In de Pinzgau,Hallein en Salzburg ontwikkelde zich de Salzburger- of Pinzgauer cither.Deze Salzburger cither werd de directe voorloper van de moderne concertcither.De toetsindeling was nog diatonisch en het aantal begeleidingssnaren liep op tot 12,zodat volledig tweehandig spel mogelijk was.De stemming zowel als de vorm was nog vrij willekeurig.De bouw en vormgeving door beroepsinstrumentenbouwers was pas begonnen.

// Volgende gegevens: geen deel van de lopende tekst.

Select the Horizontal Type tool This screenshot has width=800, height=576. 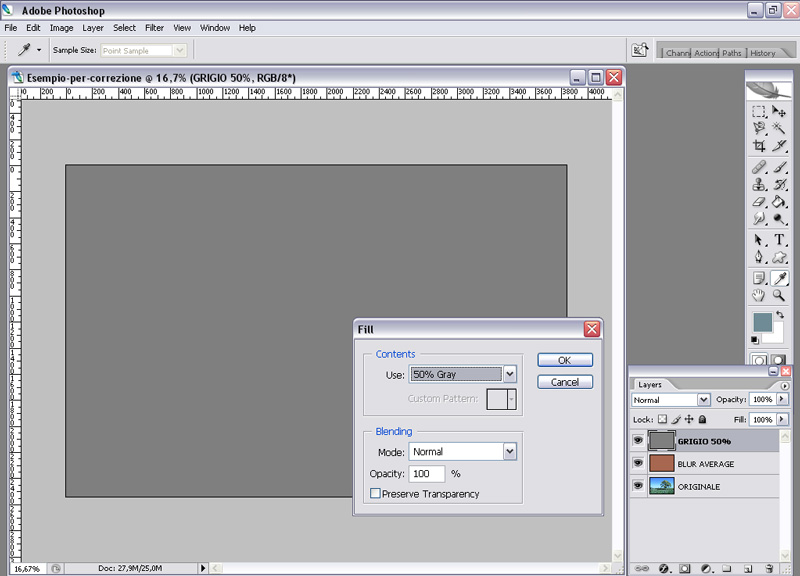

In München ontwierp Nikolaus Weigel de chromatische toets-indeling en de quintenstemming van de begeleidingssnaren.Hij schreef de eerste citherschool en voerde het notenschrift in voor cither (linkerhand in vioolsleutel en rechterhand in bassleutel).De eerste echte concertcither werd volgens de principes van Weigel gebouwd in 1862 en wel door Max Amberger in München.Hij voerde gelijk de verlengde mensuur in voor de toetssnaren in.Tenslotte werd de moderne concertcither,zoals wij die nu kennen,pas ontwikkeld vanaf rond 1900 tot heden.
Naast de concertcither zijn er ook akkoordcithers, viool- en strijkcithers.Op het moment zijn spelers van al deze instrumenten bij onze bond aangesloten.